Available Data in the Data Commons
  • Diagnostic whole slide image (11TB)

The entire TCGA data is extremely large, totaling approximately 2.5 petabytes. Currently, only a subset—diagnostic whole slide images (~11TB)—used by the initial contributors has been deposited in the data commons.

How to prepare for use?

These instructions are intended to support future reproducibility and assist those who may wish to download data types beyond what is currently available in hyak data commons.

TCGA organizes different cancer types as separate projects. We store data for each project as a separate folder under the main /gpfs/datasets/tgca directory on Tillicum.

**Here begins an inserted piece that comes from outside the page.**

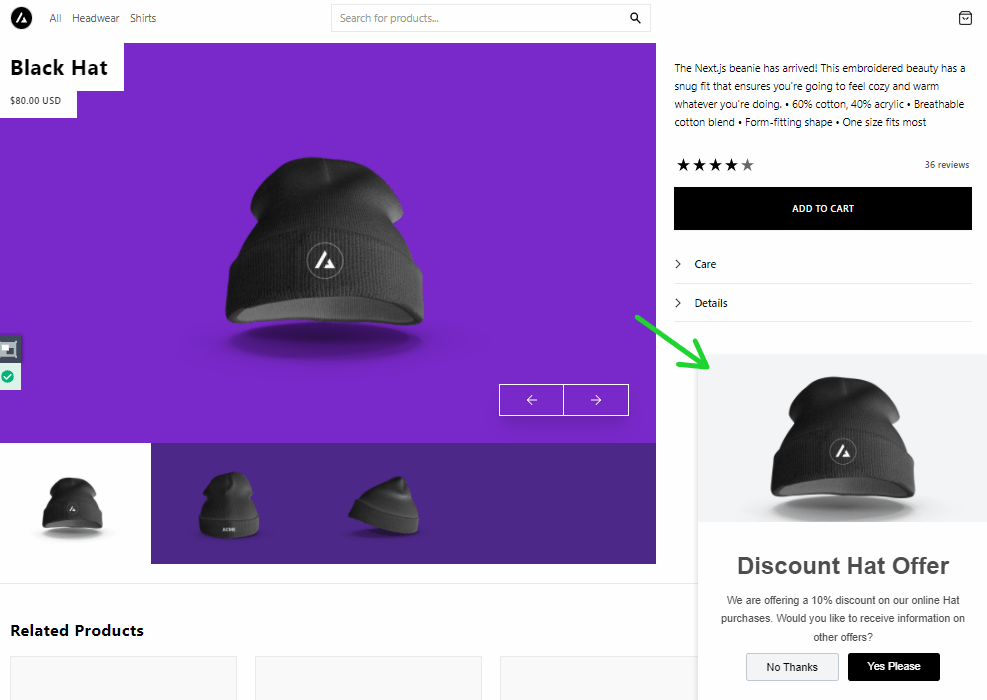Click the fifth rating star

tap(747, 165)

Below is an example of how to set up TCGA-LUSC (Lung squamous cell carcinoma) project.

Step 1. Download project metadata

  1. Go to GDC portal
  2. Select the project. Click on TCGA-LUSC
  3. Click biospecimen–tsv and clinical–tsv to download the compressed files: clinical.project-tcga-lusc.*.tar.gz and biospecimen.project-tcga-lusc.*.tar.gz
    1. Clinical data: Includes patient metadata clinical data (e.g., clinical.tsv, exposure.tsv, family_history.tsv, follow_up.tsv, pathology_detail.tsv)
    2. Biospecimen Data: Contains details on available biospecimen sample (e.g., aliquot.tsv, analyte.tsv, portion.tsv, sample.tsv, slide.tsv)
  4. Extract and store them under /gpfs/datasets/tcga/TCGA_LUSC/clinical and /gpfs/datasets/tcga/TCGA_LUSC/biospecimen respectively.
  5. Finally, download the manifest file, which is a table linking each filename to its corresponding file ID. The file ID can be used to download the file via an FTP client using the URL: https://api.gdc.cancer.gov/data/{file_id}
    1. Click manifest to download gdc_manifest.*.txt. Store it in /gpfs/datasets/tcga/TCGA_LUSC/gdc_manifest.txt

Step 2. Download specific biospecimen data you are interested in.

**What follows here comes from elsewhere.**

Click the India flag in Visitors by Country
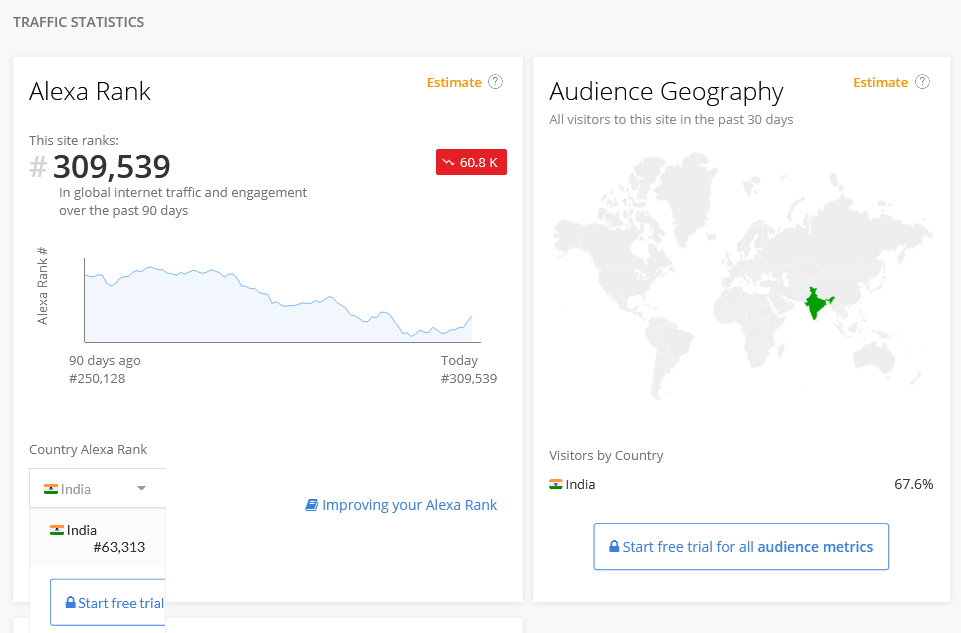961x633 pixels. coord(556,484)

Below is an example of filtering and retrieving diagnostic whole slide images:

  1. Get a list of URLs for biospecimen data files to download.
import pandas as pd

slide_df = pd.read_csv("/gpfs/datasets/tcga/TCGA_LUSC/biospecimen/slide.tsv", sep="\t")
slide_df_diagnostic = slide_df[
slide_df["slide_submitter_id"]
.map(lambda x: x.split("-")[-1][:2])
.map(lambda x: {"DX": True, "BS": False, "TS": False, "MS": False}[x])
]

manifest_df = pd.read_csv("/gpfs/datasets/tcga/TCGA_LUSC/gdc_manifest.txt", sep="\t")
manifest_df["slide_submitter_id"] = manifest_df["filename"].map(
lambda x: x.split(".")[0]
)

data_df = slide_df_diagnostic.merge(
right=manifest_df,
left_on="slide_submitter_id",
right_on="slide_submitter_id",
how="inner",
)

url_list = data_df["id"].map(lambda x: f"https://api.gdc.cancer.gov/data/{x}").tolist()
md5_list = data_df["md5"]
  1. Download the files iteratively and save them to /gpfs/datasets/tcga/TCGA_LUSC/gdc_manifest. After downloading, we recommend verifying the MD5 checksum to ensure data integrity.

How to access?

The data path for TCGA data on tillicum is /gpfs/datasets/tcga.

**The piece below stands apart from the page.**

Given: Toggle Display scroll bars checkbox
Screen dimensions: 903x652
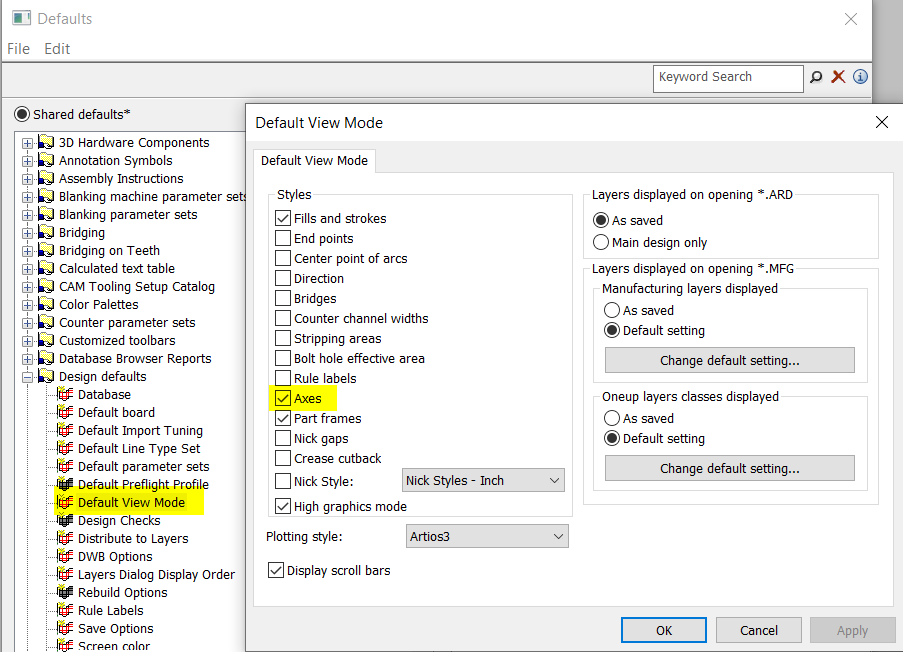Looking at the screenshot, I should pos(276,570).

Data from TCGA projects are organized into two tiers: Open Access and Controlled Access. We only deposit open access data in the Hyak Data Commons.

  • Open Access data tier contains data that cannot be attributed to an individual research participant. The Open Access data tier does not require user certification. Data in Open Access tier are available in the Genomic Data Commons Data Portal and it can be downloaded via public FTP.
  • Controlled Access data tier contains individual-level genotype data that are unique to an individual. Access to data in the Controlled Access data tier requires user certification through dbGaP Authorized Access.

More information is available here.

How to cite?

Please refer to the TCGA citation guidelines here.